▶ [What is required] Output as a numbered list the part of the material that opens with the line containing "The width and" and closes with the line containing "point(355,857)", both included, leaving out blank lines and the pictures.

[Begin Dataset records]

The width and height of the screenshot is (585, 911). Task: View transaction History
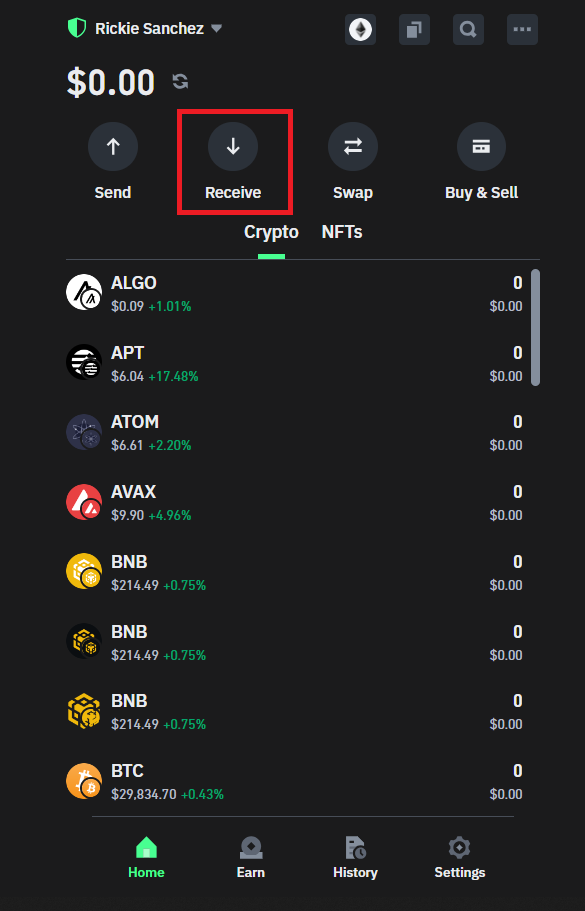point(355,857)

[End Dataset records]
[Begin Dataset records]

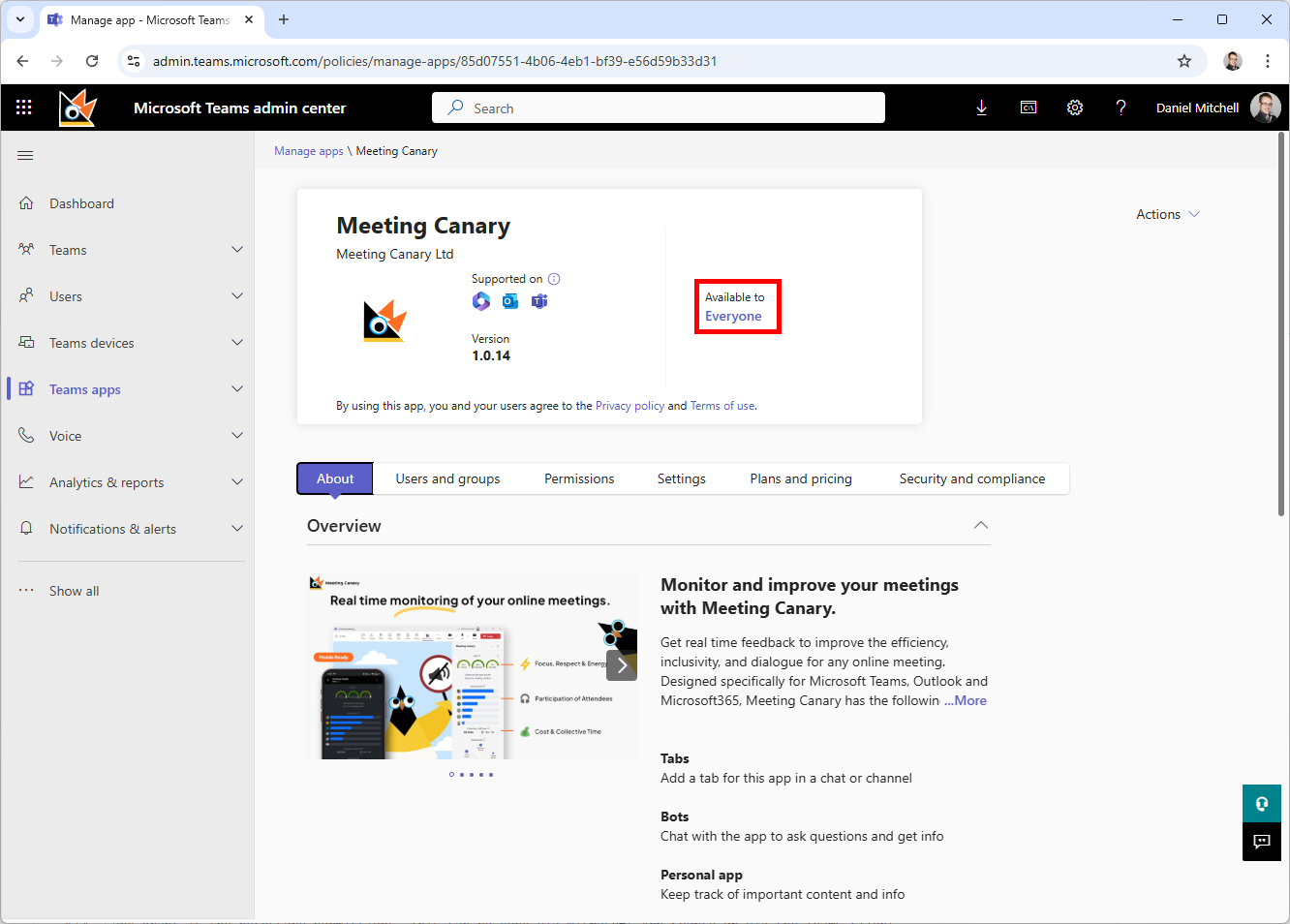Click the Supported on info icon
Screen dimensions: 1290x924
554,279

[End Dataset records]
[Begin Dataset records]

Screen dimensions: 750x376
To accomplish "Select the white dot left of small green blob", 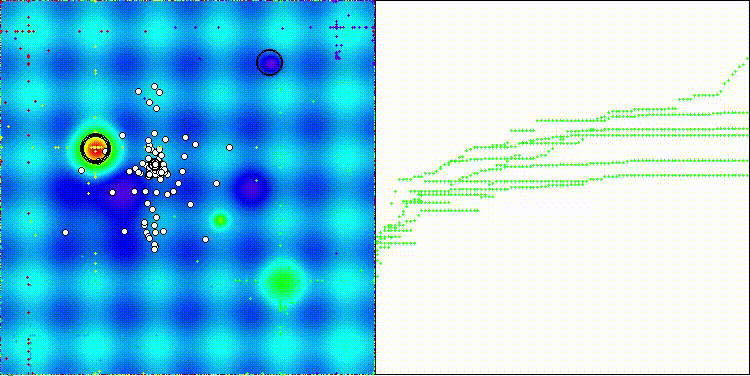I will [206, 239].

[End Dataset records]

▶ [Output]
1. The width and height of the screenshot is (585, 911). Task: View transaction History
2. point(355,857)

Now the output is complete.